Phillip Smith

MoJo goes to NewsCamp, Part II: How newsroom developers are reinventing the Web

Here's the 30-second summary of this post:

  • Some forward-thinking newsrooms are employing software developers, and these developers are influencing the direction of their news organizations from the inside.
  • At the same time, these "news application developers" often face a number of common challenges. For example, long-standing conservative approaches to information technology in print-first news organizations, and the intensely deadline-driven news cycle.
  • Partly due to these challenges, they have limited time to A) work on long-term projects, or B) invest in thinking about how technology will have shaped news in a few years time.

This is another opportunity for the Knight-Mozilla News Technology Partnership. Specifically:

  1. To highlight the amazing work that is already being done -- work that is producing tangible demonstrations of what happens when the Open Web is mixed with journalism, reporting, and news production;
  2. To help with some of the common challenges, which -- in turn -- could help to catalyze field-changing innovations.

If you have a few more minutes, you should check out the three-minute video report back from #NICAR11 that inspired this post. (There's also an earlier video report back from the same event here).

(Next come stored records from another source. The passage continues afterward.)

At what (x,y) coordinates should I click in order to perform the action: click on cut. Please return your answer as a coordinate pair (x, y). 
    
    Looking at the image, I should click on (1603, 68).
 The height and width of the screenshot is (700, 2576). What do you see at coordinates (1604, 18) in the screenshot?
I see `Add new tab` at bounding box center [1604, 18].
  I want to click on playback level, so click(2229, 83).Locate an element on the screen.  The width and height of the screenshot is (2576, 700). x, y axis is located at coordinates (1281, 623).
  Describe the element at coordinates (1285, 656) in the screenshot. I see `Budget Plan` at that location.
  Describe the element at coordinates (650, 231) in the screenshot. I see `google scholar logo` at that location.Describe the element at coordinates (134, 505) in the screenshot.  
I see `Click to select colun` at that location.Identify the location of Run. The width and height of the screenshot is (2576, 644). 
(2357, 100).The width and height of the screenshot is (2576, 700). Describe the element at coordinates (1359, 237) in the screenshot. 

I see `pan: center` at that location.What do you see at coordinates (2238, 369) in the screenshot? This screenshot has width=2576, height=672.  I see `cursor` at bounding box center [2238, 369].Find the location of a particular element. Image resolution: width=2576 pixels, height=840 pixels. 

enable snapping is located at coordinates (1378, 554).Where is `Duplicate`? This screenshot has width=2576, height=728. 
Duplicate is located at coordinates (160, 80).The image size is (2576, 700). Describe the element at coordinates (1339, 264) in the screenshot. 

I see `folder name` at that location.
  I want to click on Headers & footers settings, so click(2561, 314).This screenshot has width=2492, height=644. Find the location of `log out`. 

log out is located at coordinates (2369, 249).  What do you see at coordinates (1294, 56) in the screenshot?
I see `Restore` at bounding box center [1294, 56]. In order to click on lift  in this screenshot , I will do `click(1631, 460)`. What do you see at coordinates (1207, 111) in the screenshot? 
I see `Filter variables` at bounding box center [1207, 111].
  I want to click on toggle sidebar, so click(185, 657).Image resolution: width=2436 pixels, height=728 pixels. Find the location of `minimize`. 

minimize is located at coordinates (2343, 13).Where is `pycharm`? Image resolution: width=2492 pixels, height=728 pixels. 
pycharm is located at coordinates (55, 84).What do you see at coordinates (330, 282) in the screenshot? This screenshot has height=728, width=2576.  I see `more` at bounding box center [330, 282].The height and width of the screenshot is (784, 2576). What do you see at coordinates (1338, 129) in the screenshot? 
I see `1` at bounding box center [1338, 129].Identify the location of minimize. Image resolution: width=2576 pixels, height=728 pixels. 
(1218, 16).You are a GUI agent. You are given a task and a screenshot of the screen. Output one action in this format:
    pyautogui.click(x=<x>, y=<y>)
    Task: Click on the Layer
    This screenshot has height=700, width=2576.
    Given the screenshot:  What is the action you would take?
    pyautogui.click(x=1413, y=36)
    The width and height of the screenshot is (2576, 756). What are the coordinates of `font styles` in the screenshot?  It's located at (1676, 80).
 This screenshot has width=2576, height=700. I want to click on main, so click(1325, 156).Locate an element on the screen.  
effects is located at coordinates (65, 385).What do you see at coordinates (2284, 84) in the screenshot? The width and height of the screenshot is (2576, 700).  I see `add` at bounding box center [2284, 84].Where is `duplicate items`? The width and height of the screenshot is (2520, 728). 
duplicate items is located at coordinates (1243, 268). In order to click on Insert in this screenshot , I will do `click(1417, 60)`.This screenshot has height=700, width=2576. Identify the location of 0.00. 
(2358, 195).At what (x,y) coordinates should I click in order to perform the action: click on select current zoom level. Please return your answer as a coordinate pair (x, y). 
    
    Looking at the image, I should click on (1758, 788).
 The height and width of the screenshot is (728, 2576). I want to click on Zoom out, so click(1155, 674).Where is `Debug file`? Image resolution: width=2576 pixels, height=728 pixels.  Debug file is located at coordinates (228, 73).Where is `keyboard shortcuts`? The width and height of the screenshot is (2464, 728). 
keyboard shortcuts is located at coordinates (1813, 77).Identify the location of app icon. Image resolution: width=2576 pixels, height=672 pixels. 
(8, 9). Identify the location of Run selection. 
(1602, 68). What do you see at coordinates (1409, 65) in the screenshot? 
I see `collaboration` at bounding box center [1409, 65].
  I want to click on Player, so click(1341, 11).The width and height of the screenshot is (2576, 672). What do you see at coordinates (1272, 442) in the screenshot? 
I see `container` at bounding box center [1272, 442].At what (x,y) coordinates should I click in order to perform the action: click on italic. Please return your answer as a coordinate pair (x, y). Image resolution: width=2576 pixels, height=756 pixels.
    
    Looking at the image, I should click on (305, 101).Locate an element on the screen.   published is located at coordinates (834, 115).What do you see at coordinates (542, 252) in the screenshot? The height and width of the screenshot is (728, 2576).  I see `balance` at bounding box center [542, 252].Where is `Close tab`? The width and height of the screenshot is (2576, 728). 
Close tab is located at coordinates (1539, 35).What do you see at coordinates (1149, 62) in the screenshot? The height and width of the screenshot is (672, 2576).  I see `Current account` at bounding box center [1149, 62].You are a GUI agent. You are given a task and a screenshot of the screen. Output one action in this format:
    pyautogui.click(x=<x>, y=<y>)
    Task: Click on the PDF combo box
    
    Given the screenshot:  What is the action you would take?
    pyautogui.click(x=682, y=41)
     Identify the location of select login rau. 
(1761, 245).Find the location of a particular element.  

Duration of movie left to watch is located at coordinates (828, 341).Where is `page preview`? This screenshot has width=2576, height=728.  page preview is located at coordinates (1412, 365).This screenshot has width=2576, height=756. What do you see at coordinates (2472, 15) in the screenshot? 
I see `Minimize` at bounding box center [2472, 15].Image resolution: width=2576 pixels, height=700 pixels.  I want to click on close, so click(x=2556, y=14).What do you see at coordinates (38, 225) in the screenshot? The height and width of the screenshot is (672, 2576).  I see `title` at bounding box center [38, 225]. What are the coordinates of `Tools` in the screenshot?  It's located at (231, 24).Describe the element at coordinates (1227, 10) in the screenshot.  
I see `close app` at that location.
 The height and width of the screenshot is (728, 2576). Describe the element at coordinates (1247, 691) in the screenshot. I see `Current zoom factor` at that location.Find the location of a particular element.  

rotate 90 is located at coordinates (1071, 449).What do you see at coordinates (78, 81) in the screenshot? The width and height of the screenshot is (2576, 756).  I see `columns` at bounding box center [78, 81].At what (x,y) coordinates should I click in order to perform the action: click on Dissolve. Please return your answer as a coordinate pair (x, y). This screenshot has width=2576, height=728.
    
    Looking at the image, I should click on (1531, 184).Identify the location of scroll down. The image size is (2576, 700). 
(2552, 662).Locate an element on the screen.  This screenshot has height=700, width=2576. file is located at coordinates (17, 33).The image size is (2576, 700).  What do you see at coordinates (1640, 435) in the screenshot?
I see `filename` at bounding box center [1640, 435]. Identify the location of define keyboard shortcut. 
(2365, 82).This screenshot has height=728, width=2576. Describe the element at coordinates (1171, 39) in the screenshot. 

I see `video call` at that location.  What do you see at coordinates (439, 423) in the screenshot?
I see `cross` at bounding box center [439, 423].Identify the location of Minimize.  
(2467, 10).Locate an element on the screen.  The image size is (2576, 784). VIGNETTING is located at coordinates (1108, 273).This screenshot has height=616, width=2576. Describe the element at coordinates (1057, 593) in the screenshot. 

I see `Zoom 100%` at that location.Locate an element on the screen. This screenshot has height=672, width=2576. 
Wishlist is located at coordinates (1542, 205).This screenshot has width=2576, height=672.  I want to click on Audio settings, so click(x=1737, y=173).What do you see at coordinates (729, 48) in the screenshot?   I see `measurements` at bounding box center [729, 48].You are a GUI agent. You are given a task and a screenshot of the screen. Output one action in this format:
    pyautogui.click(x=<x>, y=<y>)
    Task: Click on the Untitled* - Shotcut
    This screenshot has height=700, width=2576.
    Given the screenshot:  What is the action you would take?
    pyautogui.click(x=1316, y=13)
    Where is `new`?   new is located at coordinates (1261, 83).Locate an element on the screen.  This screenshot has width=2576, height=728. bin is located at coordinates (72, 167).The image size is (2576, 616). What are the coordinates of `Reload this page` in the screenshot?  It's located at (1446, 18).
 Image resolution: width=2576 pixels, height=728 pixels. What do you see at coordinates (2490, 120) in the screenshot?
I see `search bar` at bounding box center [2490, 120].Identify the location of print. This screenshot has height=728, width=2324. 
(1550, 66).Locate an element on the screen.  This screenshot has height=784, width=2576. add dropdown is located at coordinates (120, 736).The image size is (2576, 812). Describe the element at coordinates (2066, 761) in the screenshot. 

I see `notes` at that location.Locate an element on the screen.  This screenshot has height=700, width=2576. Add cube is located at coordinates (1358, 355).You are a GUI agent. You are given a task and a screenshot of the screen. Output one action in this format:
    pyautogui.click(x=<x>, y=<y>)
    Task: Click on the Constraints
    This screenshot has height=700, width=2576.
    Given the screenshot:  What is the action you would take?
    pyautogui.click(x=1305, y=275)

Read on for the longer post...


(Featured in this video are Derek Willis, Andy Boyle, and Michael Corey.)

The great thing about working on this initiative is that so many news organization are already rich with "Maker Culture". For example, a growing number of newsrooms are investing in what is quickly becoming know as the field of "news application development" or "news apps" (a term that covers almost anything from interactive time-lines to searchable online databases), and others go further by putting software developers inside the sausage factory to work along side reporters and editors on new forms of online storytelling.

These teams have produced award-winning, information-rich, stories, powerful data-driven narratives, and they have also been known to produce useful open source software along the way. That open source code, on occasion, finds its way into other amazing open-source software projects, and that is exactly the type of exponential innovation that we're hoping for with MoJo too.

However, the challenges facing news innovation are not insignificant. Starting with rather mundane problems like the limitations of archaic, inflexible, corporate content-management systems or servers that are secured to the point of not being experimentation friendly, and extending all the way to the ever-present question of return on investment -- news app developers are both at the vanguard and staring over a cliff. (For more on this, read Steve Myers' excellent piece [Update: you should also read Matt Waite's excellent piece that explore many of the same themes from the viewpoint of a news app developer.])

But there's another story here too: faced with these challenges, these "of the Web" teams -- like the Internet itself -- route around the problems to get their products into news users' hands, using agile development approaches, open-source frameworks, and cloud-based hosting. More importantly, they demonstrate how to take an idea from napkin sketch to prototype, from prototype to launch, from launch to Web scale, all with limited time and resources. The "learning labs" that we're developing for MoJo will be specifically focusing on helping our participants develop these types of skills.

I hope that the MoJo community can start to think about what resources we have to collectively address some of the types of challenges that Andy and Michael talk about in the video above from the NICAR "Hack Night", challenges like finding examples of prior art, or having a rich enough set of general solutions that can address broad categories of day-to-day newsroom requirements.

Let's start experimenting with how to make exponential innovation in the news-technology space more likely. I hope you'll stick around, or -- better yet -- join in.